This area is a strip of high-canopy forest on the edge of the Nandi escarpment, above and immediately east of Kakamega forest (IBA KE058). North Nandi stretches for more than 30 km north to south and is 3–5 km wide for most of its length. Drainage is mainly eastwards into the Kigwal and Kimondi river systems, which flow through the South Nandi forest (KE055) and westwards into the Yala river and Lake Victoria. Biogeographically, North Nandi is transitional between the lowland forests of West and Central Africa (the easternmost outlier of which is Kakamega) and the montane forests of the central Kenya highlands. It is higher in altitude than Kakamega and the vegetation is floristically less diverse. Common trees include Diospyros abyssinica, Croton macrostachyus, Syzgium guineense and Celtis africana, with a denseundergrowth of Acanthus and Brillantaisia. Rainfall is c.1,500 mm annually, and the well-drained, friable soils are moderately fertile. North Nandi was first gazetted in 1936 as a Trust Forest covering 11,850 ha. In 1968 the North Nandi Nature Reserve was established, amounting to 3,434 ha. Since gazettement, a total of 1,343 ha have been excised, including part of the nature reserve. An additional 410 ha has been converted to Nyayo Tea Zone. Of the present gazetted forest area (10,500 ha), c.8,000 ha is indigenous, closed-canopy forest, the remainder consisting of cultivation, scrub, grassland, plantations and tea. All areas outside the nature reserve were originally slated for conversion to plantation forest, but this has not taken place.
See Box and Tables 2 and 3 for key species. The forest belongs to the Kakamega and Nandi forests Secondary Area of endemism, defined by the presence of the globally threatened, restricted-range Muscicapa lendu (a scarce resident). The avifauna is similar to that of Kakamega forest, being a mixture of species characteristic of two biomes: the Guinea–Congo Forests and Afrotropical Highlands biomes (34 out of 70 species in this latter biome are present). Around 160 species in all are recorded. North Nandi is less rich in species than Kakamega and its bird communities have a larger montane element. There have been no recent surveys here and the present status of North Nandi’s rare birds, including Muscicapa lendu, is unknown. Regionally-threatened species include Bostrychia olivacea (possibly locally extinct), Stephanoaetus coronatus (resident in small numbers), Glaucidium tephronotum (uncommon), Indicator conirostris (local and uncommon), Indicator exilis (local and uncommon), Kakamega poliothorax (scarce), Hyliota australis (uncommon) and Dyaphorophyia concreta (uncommon).

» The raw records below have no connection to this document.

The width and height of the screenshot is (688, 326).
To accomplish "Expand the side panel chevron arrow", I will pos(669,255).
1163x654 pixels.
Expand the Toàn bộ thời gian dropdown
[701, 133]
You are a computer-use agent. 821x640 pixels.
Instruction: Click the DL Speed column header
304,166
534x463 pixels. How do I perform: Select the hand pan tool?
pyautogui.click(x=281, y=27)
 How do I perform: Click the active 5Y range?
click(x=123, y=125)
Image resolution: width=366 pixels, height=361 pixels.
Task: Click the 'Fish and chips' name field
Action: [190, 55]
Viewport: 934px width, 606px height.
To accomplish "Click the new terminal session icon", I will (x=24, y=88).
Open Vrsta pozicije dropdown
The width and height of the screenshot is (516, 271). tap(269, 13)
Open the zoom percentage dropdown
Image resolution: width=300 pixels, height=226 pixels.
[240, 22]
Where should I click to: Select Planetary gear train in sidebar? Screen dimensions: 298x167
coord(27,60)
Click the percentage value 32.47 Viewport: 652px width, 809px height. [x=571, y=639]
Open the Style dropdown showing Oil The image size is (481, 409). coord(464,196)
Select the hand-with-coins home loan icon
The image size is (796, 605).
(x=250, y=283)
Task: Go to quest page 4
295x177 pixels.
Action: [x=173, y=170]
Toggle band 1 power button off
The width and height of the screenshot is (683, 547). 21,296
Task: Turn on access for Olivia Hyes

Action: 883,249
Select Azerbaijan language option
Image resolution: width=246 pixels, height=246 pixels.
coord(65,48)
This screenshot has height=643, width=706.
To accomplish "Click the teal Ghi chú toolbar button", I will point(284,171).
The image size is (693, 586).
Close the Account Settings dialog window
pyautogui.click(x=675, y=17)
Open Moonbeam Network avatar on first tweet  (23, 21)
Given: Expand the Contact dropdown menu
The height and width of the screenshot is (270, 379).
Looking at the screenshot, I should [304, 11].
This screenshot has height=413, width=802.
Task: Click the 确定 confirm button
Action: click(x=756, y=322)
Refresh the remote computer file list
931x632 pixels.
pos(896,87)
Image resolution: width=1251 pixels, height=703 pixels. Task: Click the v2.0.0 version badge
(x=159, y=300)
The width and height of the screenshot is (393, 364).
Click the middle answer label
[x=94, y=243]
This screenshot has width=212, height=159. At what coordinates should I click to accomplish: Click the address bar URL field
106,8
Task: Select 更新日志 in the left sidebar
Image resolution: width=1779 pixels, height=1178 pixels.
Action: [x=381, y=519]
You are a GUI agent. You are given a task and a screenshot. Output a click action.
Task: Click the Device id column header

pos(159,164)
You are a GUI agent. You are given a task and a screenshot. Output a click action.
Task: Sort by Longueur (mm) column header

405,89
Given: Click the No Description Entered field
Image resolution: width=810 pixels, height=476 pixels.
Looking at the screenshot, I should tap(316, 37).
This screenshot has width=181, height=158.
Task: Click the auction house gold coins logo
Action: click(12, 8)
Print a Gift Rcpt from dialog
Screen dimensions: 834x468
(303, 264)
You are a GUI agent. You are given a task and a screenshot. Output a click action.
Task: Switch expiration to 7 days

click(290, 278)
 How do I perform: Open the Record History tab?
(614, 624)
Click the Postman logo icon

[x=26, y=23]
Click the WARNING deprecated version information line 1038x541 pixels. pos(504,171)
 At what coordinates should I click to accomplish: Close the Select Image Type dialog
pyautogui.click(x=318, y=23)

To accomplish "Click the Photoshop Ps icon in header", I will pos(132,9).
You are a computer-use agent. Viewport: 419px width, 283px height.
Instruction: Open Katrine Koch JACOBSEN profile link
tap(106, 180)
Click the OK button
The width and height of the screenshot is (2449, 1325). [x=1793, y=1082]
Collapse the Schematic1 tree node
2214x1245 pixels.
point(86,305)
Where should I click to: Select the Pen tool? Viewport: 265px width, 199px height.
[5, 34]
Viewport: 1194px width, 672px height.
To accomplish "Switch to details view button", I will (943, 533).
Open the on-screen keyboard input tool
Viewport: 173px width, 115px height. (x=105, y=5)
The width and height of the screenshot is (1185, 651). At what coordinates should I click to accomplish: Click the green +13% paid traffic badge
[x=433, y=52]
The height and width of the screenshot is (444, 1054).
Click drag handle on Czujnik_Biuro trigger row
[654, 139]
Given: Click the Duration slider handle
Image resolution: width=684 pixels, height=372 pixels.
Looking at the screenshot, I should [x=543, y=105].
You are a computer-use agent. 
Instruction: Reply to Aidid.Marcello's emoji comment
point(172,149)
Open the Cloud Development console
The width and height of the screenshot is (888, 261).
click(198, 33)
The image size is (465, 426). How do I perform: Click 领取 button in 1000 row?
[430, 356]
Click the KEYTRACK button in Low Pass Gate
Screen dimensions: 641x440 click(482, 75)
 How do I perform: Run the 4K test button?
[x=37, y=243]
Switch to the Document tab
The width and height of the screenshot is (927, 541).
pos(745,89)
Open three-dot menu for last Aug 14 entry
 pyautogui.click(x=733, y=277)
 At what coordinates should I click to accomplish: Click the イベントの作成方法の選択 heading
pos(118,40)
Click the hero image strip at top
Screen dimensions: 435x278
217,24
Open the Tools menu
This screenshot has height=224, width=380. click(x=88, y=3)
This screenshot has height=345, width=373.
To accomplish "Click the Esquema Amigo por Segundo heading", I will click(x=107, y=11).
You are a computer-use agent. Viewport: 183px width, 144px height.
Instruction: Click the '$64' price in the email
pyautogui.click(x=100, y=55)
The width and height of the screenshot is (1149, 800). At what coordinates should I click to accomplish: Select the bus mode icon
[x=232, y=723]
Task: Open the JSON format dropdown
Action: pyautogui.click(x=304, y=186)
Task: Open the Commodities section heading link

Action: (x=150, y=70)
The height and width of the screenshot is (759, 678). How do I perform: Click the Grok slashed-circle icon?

Non-bird biodiversity: None known to BirdLife International.
Pressure/threats to key biodiversity
North Nandi is an unusual and important forest. It contains many bird species that have very limited ranges in Kenya: a number occur only here and in Kakamega. Conversion of the forest to plantations, as originally envisaged, has fortunately not taken place. However, the forest remains a relatively narrow strip, under severe pressure from illegal timber extraction, charcoal burning, forest grazing of livestock, and unsustainable removal of forest products (firewood, honey and medicinal plants). There appears to have been no special protection of the nature reserve. Much encroachment and clearance has taken place on the western edge of the forest, especially since 1982. Because the forest boundaries are unclear this has been difficult for Forest Department staff to control. The forest’s shape, with a high perimeter-to-area ratio, means that edge effects are likely to be substantial. The Forestry Department is inadequately equipped to protect and manage the reserve, and its capacity urgently needs to be increased. Biological surveys were carried out here in the 1970s but there is little up-to-date information on the avifauna. The status and habitat requirements of Muscicapa lendu in particular need to be assessed.